L’exposition « Aberration optique » au Centre Pompidou revient sur l’œuvre de Steven Pippin, véritable performer de la photographie. Des photographies mais aussi des appareils construits ou modifiés par l’artiste pour la réalisation de ses clichés éclairent sa démarche en même temps qu’elles condensent l’histoire de la photographie.

Steven Pippin, un performer de la photographie

Alors que le Centre Pompidou vient d’acquérir trois œuvres de Steven Pippin, cette entrée en collection était l’occasion de présenter l’entreprise menée depuis 1982 par l’artiste britannique autour des premières techniques de la photographie. L’exposition, installée dans la Galerie de photographies offre une exploration de cette œuvre fondée sur la performance, qui donne à la photographie une dimension épique et spectaculaire.

L’exposition réunit des œuvres photographiques, des dispositifs conçus par Steven Pippin et d’autre matériel utilisé pour ses diverses réalisations guidées par la volonté de recréer les conditions empiriques de l’invention de la photographie, de telle façon qu’elle soit à la portée de tous. Ainsi découvre-t-on des « proto-photographies » réalisées dès le début des années 1980 grâce à la transformation en chambres noires d’objets ou lieux usuels tels qu’un réfrigérateur, une armoire, une baignoire, une machine à laver, une salle d’exposition ou des toilettes publiques.

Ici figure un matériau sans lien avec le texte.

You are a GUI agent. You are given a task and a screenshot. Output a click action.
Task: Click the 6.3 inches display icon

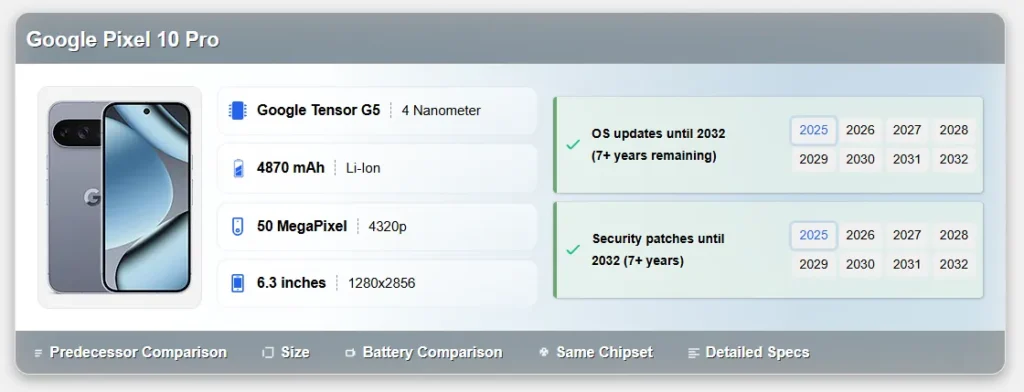point(238,283)
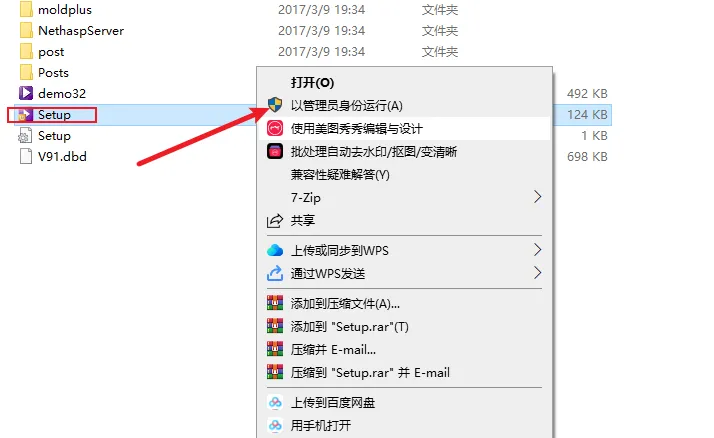Choose 打开(O) in the context menu
This screenshot has height=438, width=714.
(x=404, y=82)
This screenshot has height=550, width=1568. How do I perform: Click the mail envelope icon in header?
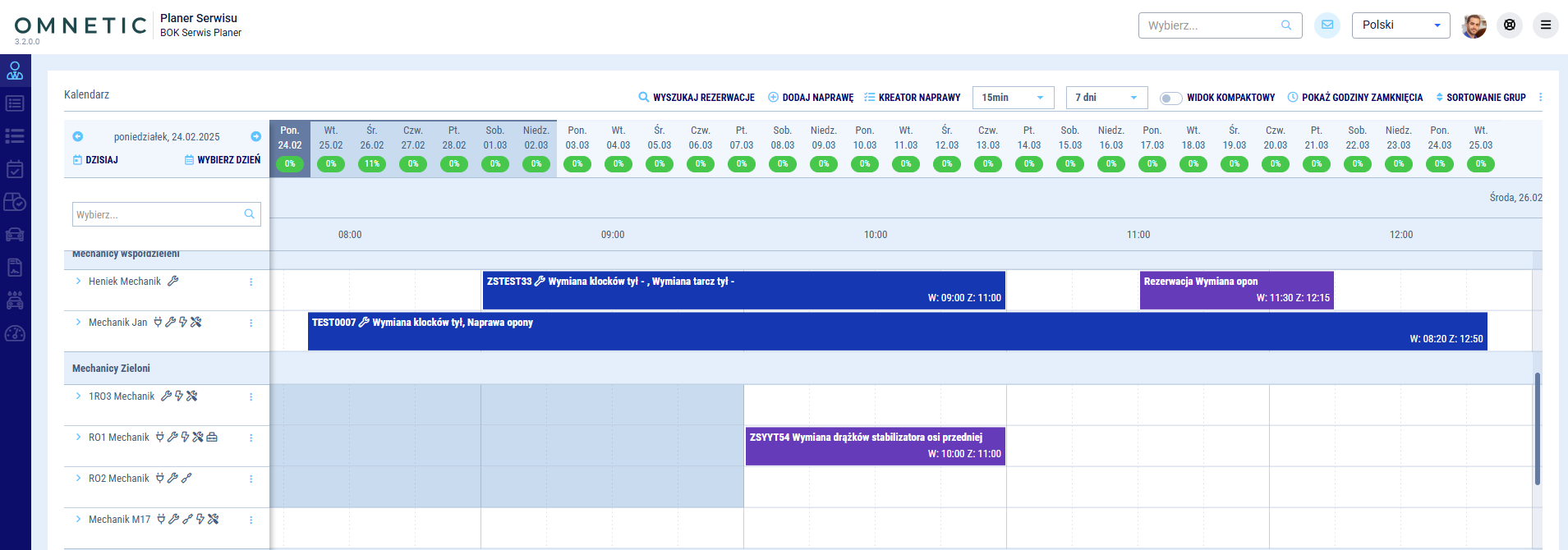click(x=1327, y=25)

Steven Pippin recrée les conditions de l’invention de la photographie

La série de photographies intitulée The Continued Saga of an Amateur Photographer a été réalisée dans de difficiles conditions en 1993, lorsque Steven Pippin a transformé les toilettes d’un train Londres-Brighton en studio et laboratoire pendant toute la durée du trajet. La série Laudromat Locomotion de 1998 est un hommage au photographe Eadweard Muybridge qui, en 1878, se rendit célèbre par la décomposition du mouvement d’un cheval au galop qu’il réussit à fixer grâce à douze chambres photographiques placées en ligne. L’œuvre de Steven Pippin évoque cette trouvaille en captant en plusieurs images un personnage qui se déplace devant l’alignement de machines à laver d’une laverie automatique.